The spatial distribution of HI emission in most Local Group dIrr galaxies is clumpy on scales of 100-300 pc scales (Shostak & Skillman 1989, Carignan et al 1990, Hodge et al 1991a, b, Lo et al 1993, Young & Lo 1996a, 1997b). Diffuse HI emission is inferred for many galaxies from the large differences in integrated flux from single-dish and synthesis observations. Only the most luminous systems - NGC 3109 and NGC 55 - have comparatively smooth HI distributions (Jobin & Carignan 1990, Puche et al 1991).

The peak emission of individual HI clouds is generally found near regions of optically active star formation, but the clouds are often offset by 50-200 pc from the locations of the nearest star-forming complexes (Gottesman & Weliachew 1977;, Hodge et al 1990, 1991a, b, 1994;, Hodge & Lee 1990). Skillman et al (1988), Saito et al (1992), among others, have suggested that star formation requires a minimum HI column density of about N(HI) ~ 10²¹ cm^-2 to proceed. However, for some galaxies, the peak HI surface density exceeds this limit and yet there is no current or recent star formation (Shostak & Skillman 1989, Young & Lo 1997b). It seems that a trigger is needed to initiate star formation in these cases. There are also counter-examples - mostly in dSph or transition galaxies - where recent or ongoing star formation is apparent, yet N(HI)< 10²⁰ cm^-2 (Hodge et al 1991a, b, Lo et al 1993, Young & Lo 1997a, b).

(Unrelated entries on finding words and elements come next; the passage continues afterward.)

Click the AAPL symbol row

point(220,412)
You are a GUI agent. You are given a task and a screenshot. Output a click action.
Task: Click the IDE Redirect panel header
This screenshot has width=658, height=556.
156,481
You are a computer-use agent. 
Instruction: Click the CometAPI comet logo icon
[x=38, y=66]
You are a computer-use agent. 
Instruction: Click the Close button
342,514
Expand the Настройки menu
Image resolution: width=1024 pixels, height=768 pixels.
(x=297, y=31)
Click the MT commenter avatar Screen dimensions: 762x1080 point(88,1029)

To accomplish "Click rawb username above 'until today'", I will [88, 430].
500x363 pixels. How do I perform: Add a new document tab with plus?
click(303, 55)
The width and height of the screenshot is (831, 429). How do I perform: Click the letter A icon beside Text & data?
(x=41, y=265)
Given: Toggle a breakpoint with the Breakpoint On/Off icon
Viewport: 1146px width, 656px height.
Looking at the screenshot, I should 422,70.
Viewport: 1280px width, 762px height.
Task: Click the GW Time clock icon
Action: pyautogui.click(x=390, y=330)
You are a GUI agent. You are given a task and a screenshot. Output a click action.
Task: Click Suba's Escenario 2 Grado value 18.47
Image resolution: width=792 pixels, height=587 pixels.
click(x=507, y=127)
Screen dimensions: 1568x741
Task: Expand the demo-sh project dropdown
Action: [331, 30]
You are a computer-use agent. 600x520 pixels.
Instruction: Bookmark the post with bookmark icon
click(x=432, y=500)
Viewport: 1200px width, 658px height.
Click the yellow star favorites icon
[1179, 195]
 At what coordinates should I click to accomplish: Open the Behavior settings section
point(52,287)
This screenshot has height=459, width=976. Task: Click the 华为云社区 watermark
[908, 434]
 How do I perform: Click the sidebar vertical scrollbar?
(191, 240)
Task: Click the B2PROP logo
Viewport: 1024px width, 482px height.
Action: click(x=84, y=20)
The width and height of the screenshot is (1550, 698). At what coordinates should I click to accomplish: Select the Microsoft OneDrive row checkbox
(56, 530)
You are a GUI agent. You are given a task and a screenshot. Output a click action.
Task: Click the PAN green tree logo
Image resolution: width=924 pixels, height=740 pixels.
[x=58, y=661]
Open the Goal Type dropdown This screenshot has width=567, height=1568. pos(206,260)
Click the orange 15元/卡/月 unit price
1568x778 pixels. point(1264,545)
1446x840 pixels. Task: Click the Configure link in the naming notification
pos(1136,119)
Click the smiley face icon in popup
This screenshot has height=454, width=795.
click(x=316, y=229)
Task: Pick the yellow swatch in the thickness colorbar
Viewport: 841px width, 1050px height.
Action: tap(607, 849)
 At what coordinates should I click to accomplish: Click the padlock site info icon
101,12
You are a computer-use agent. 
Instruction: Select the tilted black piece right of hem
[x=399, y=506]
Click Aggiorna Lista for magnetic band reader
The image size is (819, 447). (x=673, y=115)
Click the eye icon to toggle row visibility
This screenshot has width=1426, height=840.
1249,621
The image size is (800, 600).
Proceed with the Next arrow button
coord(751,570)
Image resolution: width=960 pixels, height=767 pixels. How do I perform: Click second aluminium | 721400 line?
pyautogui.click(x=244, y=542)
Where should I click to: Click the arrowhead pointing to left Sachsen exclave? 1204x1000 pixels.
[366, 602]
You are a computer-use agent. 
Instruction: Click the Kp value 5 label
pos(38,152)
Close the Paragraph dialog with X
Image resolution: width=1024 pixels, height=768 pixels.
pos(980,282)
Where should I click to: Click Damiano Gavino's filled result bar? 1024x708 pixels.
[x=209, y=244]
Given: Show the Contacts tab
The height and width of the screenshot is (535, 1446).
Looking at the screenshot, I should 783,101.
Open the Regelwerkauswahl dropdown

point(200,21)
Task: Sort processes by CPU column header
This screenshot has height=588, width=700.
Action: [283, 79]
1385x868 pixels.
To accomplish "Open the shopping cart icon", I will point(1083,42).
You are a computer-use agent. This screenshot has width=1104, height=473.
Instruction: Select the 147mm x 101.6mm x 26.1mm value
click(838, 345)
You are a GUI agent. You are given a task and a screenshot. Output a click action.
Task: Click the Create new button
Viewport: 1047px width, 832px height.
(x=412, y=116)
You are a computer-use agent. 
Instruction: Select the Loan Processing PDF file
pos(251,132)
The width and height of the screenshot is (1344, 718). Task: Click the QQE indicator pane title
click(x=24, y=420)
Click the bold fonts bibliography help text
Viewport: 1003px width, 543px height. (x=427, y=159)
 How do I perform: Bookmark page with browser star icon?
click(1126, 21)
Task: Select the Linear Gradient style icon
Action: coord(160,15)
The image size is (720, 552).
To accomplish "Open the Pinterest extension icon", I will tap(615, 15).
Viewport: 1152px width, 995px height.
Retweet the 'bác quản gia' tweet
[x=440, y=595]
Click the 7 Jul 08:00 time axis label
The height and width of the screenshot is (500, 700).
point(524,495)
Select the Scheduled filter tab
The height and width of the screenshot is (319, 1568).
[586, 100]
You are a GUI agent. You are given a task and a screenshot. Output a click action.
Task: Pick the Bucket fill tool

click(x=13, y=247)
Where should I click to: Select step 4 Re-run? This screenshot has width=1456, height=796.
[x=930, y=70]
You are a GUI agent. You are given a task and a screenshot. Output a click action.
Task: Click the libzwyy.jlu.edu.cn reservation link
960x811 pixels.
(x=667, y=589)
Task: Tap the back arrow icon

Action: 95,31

On the largest scales, the HI emission is generally centered on the optical centroids of Local Group dIrr galaxies even systems with complex HI morphology (e.g. Lo et al 1993, Young & Lo 1996a, 1997b; see also Puche & Westpfahl 1994 for examples beyond the Local Group). Transition galaxies are more complicated: The neutral hydrogen in LGS 3 is centered on the optical galaxy, while in Phoenix the HI - if it is in fact associated with the galaxy - is distinctly offset from the optical light (Young & Lo 1997b). In most Local Group dIrr galaxies, the neutral gas is more extended than the optical emission (Hewitt et al 1983, Lake & Skillman 1989, Young & Lo 1996a, 1997b). However, for the two most luminous dIrr systems in the sample (NGC 55 and NGC 3109; Table 4), the surface-brightness profile scale lengths and shapes are similar for the HI emission and optical light (Jobin & Carignan 1990, Puche et al 1991).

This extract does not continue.